GIVEN DATA Block Start

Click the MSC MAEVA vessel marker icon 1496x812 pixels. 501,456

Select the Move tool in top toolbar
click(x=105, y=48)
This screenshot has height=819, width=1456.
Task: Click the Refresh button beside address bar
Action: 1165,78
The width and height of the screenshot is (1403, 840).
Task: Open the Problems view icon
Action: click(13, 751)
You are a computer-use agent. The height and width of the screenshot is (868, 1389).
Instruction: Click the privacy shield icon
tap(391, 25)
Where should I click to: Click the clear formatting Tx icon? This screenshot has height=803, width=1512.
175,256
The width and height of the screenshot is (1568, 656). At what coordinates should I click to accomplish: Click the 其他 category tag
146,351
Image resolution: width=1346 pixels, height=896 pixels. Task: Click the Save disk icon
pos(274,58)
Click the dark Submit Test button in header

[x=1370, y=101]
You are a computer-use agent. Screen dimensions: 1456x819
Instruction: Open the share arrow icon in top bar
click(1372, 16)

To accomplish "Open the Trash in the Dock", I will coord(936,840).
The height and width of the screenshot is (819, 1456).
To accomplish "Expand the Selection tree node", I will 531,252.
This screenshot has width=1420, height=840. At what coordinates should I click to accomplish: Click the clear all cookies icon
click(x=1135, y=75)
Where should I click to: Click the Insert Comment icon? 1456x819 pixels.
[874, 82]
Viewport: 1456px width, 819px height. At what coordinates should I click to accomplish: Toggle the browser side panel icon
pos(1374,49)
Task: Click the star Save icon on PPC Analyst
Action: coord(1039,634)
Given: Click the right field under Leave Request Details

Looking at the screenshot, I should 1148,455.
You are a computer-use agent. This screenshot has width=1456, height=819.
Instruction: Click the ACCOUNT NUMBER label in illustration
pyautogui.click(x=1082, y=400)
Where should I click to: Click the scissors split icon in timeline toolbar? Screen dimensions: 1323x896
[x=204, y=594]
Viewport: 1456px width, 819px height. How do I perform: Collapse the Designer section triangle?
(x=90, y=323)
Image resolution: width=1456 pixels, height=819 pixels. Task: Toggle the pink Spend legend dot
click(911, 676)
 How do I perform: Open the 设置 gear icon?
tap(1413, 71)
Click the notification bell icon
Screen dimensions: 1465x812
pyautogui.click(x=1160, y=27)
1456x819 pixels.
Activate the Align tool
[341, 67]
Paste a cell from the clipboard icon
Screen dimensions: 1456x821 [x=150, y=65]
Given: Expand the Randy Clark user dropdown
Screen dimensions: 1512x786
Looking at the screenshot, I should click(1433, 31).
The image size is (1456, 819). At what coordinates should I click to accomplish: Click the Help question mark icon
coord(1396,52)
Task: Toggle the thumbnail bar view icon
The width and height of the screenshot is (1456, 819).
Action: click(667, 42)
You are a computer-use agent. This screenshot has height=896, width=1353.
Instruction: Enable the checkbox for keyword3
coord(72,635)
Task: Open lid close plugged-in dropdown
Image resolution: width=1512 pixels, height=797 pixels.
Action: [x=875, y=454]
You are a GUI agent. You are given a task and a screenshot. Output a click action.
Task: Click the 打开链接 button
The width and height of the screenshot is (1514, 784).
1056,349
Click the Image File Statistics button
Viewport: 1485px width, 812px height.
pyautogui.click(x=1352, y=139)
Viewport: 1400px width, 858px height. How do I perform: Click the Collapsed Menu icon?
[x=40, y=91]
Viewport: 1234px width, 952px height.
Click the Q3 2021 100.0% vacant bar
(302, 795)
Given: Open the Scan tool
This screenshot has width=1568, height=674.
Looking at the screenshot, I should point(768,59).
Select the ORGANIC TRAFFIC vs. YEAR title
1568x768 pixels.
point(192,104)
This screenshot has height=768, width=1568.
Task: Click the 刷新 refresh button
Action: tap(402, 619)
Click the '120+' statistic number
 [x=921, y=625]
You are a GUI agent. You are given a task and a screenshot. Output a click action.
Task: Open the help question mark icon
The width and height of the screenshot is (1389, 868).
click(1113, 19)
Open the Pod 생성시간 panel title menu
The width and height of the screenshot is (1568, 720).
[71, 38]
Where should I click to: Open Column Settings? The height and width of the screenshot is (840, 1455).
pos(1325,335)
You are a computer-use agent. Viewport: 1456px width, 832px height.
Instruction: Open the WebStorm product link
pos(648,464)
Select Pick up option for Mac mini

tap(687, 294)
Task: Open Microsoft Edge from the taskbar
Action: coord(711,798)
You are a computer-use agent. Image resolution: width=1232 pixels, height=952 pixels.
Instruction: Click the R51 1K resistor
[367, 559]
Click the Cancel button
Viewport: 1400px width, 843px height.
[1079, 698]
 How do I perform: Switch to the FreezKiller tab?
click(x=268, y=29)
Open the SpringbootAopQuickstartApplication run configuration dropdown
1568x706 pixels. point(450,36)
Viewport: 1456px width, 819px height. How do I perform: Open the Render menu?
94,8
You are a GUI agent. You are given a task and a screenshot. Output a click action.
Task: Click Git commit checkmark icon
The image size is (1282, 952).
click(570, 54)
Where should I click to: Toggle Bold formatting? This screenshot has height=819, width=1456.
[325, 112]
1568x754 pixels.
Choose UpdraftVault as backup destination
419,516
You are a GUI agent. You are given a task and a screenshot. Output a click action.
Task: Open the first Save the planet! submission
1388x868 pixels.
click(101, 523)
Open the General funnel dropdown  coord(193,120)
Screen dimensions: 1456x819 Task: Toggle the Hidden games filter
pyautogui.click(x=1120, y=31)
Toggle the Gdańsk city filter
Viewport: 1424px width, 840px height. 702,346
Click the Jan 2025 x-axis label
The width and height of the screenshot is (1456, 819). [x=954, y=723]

GIVEN DATA Block End

— YOUR GOAL —
The answer should be one number, the count of lines in the data that include the string "will".

— TASK RESULT —
2